* _MATERIAL PROVIDED_
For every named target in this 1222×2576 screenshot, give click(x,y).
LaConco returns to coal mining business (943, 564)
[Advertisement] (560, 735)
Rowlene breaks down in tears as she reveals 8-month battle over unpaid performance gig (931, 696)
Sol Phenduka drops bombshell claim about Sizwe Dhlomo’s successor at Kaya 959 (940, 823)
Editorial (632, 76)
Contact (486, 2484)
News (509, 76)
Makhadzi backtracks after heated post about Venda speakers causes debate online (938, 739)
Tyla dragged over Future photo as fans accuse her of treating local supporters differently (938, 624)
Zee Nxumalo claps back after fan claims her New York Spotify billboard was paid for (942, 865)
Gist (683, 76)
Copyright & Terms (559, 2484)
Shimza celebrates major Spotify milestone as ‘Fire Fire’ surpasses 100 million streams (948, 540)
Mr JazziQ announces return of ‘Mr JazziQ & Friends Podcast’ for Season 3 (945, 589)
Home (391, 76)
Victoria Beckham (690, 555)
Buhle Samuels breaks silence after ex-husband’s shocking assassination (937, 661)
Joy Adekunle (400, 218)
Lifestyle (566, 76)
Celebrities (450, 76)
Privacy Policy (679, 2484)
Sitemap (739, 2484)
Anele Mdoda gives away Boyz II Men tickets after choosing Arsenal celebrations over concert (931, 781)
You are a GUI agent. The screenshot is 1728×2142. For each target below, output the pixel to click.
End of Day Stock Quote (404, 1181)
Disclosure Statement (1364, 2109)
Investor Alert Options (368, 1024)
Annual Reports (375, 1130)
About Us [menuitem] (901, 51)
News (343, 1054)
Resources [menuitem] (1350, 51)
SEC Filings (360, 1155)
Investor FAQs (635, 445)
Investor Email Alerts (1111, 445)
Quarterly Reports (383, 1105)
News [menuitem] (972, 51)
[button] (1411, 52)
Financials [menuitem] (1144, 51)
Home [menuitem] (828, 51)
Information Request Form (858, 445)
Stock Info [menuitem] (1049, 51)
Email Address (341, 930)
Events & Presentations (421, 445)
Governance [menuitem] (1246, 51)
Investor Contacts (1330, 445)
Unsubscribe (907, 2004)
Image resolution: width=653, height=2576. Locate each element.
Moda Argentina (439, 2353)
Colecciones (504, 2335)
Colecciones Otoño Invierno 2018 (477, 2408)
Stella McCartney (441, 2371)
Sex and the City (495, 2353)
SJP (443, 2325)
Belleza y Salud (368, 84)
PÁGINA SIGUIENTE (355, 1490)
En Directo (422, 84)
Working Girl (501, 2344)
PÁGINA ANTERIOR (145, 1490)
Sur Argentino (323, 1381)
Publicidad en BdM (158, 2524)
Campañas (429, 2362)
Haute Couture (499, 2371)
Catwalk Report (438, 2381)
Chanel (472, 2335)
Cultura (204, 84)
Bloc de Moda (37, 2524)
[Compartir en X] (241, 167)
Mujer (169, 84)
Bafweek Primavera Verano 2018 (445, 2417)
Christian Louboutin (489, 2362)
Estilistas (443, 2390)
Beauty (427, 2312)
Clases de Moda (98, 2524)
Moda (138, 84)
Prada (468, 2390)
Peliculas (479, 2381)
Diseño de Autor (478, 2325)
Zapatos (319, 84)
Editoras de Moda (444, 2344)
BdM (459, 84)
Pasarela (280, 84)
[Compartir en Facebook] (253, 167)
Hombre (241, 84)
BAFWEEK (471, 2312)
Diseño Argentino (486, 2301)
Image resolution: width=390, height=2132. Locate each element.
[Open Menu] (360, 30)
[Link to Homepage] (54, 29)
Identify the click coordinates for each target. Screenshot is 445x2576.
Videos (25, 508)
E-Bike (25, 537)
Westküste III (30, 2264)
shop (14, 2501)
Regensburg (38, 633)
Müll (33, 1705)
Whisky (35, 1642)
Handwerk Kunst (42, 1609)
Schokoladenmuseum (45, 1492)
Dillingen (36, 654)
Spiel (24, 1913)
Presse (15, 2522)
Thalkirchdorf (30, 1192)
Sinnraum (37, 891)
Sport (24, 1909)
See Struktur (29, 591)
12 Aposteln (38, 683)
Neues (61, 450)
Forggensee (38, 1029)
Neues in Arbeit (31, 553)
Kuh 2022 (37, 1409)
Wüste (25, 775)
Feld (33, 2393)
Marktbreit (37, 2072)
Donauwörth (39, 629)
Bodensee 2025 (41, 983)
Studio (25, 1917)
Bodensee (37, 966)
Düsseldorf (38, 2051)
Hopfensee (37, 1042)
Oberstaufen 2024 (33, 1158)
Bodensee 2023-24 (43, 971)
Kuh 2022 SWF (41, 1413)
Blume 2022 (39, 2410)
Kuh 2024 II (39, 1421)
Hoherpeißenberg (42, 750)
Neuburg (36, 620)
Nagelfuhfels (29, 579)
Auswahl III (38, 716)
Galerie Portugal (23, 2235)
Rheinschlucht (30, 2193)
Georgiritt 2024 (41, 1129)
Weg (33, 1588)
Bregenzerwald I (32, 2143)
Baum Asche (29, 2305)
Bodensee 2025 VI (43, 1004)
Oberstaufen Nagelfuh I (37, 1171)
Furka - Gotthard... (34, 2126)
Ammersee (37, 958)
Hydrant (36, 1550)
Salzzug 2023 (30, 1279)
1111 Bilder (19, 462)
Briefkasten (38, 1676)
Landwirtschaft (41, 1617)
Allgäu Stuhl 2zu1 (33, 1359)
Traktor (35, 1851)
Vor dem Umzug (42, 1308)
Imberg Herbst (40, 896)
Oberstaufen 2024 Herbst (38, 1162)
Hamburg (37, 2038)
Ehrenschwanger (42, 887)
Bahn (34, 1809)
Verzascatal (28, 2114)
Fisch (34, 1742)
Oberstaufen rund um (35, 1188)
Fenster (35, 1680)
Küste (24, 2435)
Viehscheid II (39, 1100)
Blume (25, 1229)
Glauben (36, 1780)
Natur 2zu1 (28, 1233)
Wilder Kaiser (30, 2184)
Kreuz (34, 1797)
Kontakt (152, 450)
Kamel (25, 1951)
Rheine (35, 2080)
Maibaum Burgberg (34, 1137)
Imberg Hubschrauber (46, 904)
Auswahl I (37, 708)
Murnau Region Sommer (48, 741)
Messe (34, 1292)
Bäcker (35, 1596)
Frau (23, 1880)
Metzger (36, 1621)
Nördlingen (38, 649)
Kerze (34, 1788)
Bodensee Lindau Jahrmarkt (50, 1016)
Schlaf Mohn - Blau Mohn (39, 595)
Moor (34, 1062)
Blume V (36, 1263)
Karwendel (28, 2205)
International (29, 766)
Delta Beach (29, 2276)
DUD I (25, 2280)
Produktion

* _EXERCISE PROMPT_
For this exercise, the records above must be returned exactly.

* _TASK RESULT_
For every named target in this 1222×2576 screenshot, give click(x,y).
LaConco returns to coal mining business (943, 564)
[Advertisement] (560, 735)
Rowlene breaks down in tears as she reveals 8-month battle over unpaid performance gig (931, 696)
Sol Phenduka drops bombshell claim about Sizwe Dhlomo’s successor at Kaya 959 (940, 823)
Editorial (632, 76)
Contact (486, 2484)
News (509, 76)
Makhadzi backtracks after heated post about Venda speakers causes debate online (938, 739)
Tyla dragged over Future photo as fans accuse her of treating local supporters differently (938, 624)
Zee Nxumalo claps back after fan claims her New York Spotify billboard was paid for (942, 865)
Gist (683, 76)
Copyright & Terms (559, 2484)
Shimza celebrates major Spotify milestone as ‘Fire Fire’ surpasses 100 million streams (948, 540)
Mr JazziQ announces return of ‘Mr JazziQ & Friends Podcast’ for Season 3 (945, 589)
Home (391, 76)
Victoria Beckham (690, 555)
Buhle Samuels breaks silence after ex-husband’s shocking assassination (937, 661)
Joy Adekunle (400, 218)
Lifestyle (566, 76)
Celebrities (450, 76)
Privacy Policy (679, 2484)
Sitemap (739, 2484)
Anele Mdoda gives away Boyz II Men tickets after choosing Arsenal celebrations over concert (931, 781)
You are a GUI agent. The screenshot is 1728×2142. For each target below, output the pixel to click.
End of Day Stock Quote (404, 1181)
Disclosure Statement (1364, 2109)
Investor Alert Options (368, 1024)
Annual Reports (375, 1130)
About Us [menuitem] (901, 51)
News (343, 1054)
Resources [menuitem] (1350, 51)
SEC Filings (360, 1155)
Investor FAQs (635, 445)
Investor Email Alerts (1111, 445)
Quarterly Reports (383, 1105)
News [menuitem] (972, 51)
[button] (1411, 52)
Financials [menuitem] (1144, 51)
Home [menuitem] (828, 51)
Information Request Form (858, 445)
Stock Info [menuitem] (1049, 51)
Email Address (341, 930)
Events & Presentations (421, 445)
Governance [menuitem] (1246, 51)
Investor Contacts (1330, 445)
Unsubscribe (907, 2004)
Image resolution: width=653, height=2576. Locate each element.
Moda Argentina (439, 2353)
Colecciones (504, 2335)
Colecciones Otoño Invierno 2018 (477, 2408)
Stella McCartney (441, 2371)
Sex and the City (495, 2353)
SJP (443, 2325)
Belleza y Salud (368, 84)
PÁGINA SIGUIENTE (355, 1490)
En Directo (422, 84)
Working Girl (501, 2344)
PÁGINA ANTERIOR (145, 1490)
Sur Argentino (323, 1381)
Publicidad en BdM (158, 2524)
Campañas (429, 2362)
Haute Couture (499, 2371)
Catwalk Report (438, 2381)
Chanel (472, 2335)
Cultura (204, 84)
Bloc de Moda (37, 2524)
[Compartir en X] (241, 167)
Mujer (169, 84)
Bafweek Primavera Verano 2018 (445, 2417)
Christian Louboutin (489, 2362)
Estilistas (443, 2390)
Beauty (427, 2312)
Clases de Moda (98, 2524)
Moda (138, 84)
Prada (468, 2390)
Peliculas (479, 2381)
Diseño de Autor (478, 2325)
Zapatos (319, 84)
Editoras de Moda (444, 2344)
BdM (459, 84)
Pasarela (280, 84)
[Compartir en Facebook] (253, 167)
Hombre (241, 84)
BAFWEEK (471, 2312)
Diseño Argentino (486, 2301)
Image resolution: width=390, height=2132. Locate each element.
[Open Menu] (360, 30)
[Link to Homepage] (54, 29)
Identify the click coordinates for each target. Screenshot is 445x2576.
Videos (25, 508)
E-Bike (25, 537)
Westküste III (30, 2264)
shop (14, 2501)
Regensburg (38, 633)
Müll (33, 1705)
Whisky (35, 1642)
Handwerk Kunst (42, 1609)
Schokoladenmuseum (45, 1492)
Dillingen (36, 654)
Spiel (24, 1913)
Presse (15, 2522)
Thalkirchdorf (30, 1192)
Sinnraum (37, 891)
Sport (24, 1909)
See Struktur (29, 591)
12 Aposteln (38, 683)
Neues (61, 450)
Forggensee (38, 1029)
Neues in Arbeit (31, 553)
Kuh 2022 (37, 1409)
Wüste (25, 775)
Feld (33, 2393)
Marktbreit (37, 2072)
Donauwörth (39, 629)
Bodensee 2025 (41, 983)
Studio (25, 1917)
Bodensee (37, 966)
Düsseldorf (38, 2051)
Hopfensee (37, 1042)
Oberstaufen 2024 (33, 1158)
Bodensee 2023-24 (43, 971)
Kuh 2022 SWF (41, 1413)
Blume 2022 (39, 2410)
Kuh 2024 II (39, 1421)
Hoherpeißenberg (42, 750)
Neuburg (36, 620)
Nagelfuhfels (29, 579)
Auswahl III (38, 716)
Galerie Portugal (23, 2235)
Rheinschlucht (30, 2193)
Georgiritt 2024 (41, 1129)
Weg (33, 1588)
Bregenzerwald I (32, 2143)
Baum Asche (29, 2305)
Bodensee 2025 VI (43, 1004)
Oberstaufen Nagelfuh I (37, 1171)
Furka - Gotthard... (34, 2126)
Ammersee (37, 958)
Hydrant (36, 1550)
Salzzug 2023 (30, 1279)
1111 Bilder (19, 462)
Briefkasten (38, 1676)
Landwirtschaft (41, 1617)
Allgäu Stuhl 2zu1 (33, 1359)
Traktor (35, 1851)
Vor dem Umzug (42, 1308)
Imberg Herbst (40, 896)
Oberstaufen 2024 Herbst (38, 1162)
Hamburg (37, 2038)
Ehrenschwanger (42, 887)
Bahn (34, 1809)
Verzascatal (28, 2114)
Fisch (34, 1742)
Oberstaufen rund um (35, 1188)
Fenster (35, 1680)
Küste (24, 2435)
Viehscheid II (39, 1100)
Blume (25, 1229)
Glauben (36, 1780)
Natur 2zu1 (28, 1233)
Wilder Kaiser (30, 2184)
Kreuz (34, 1797)
Kontakt (152, 450)
Kamel (25, 1951)
Rheine (35, 2080)
Maibaum Burgberg (34, 1137)
Imberg Hubschrauber (46, 904)
Auswahl I (37, 708)
Murnau Region Sommer (48, 741)
Messe (34, 1292)
Bäcker (35, 1596)
Frau (23, 1880)
Metzger (36, 1621)
Nördlingen (38, 649)
Kerze (34, 1788)
Bodensee Lindau Jahrmarkt (50, 1016)
Schlaf Mohn - Blau Mohn (39, 595)
Moor (34, 1062)
Blume V (36, 1263)
Karwendel (28, 2205)
International (29, 766)
Delta Beach (29, 2276)
DUD I (25, 2280)
Produktion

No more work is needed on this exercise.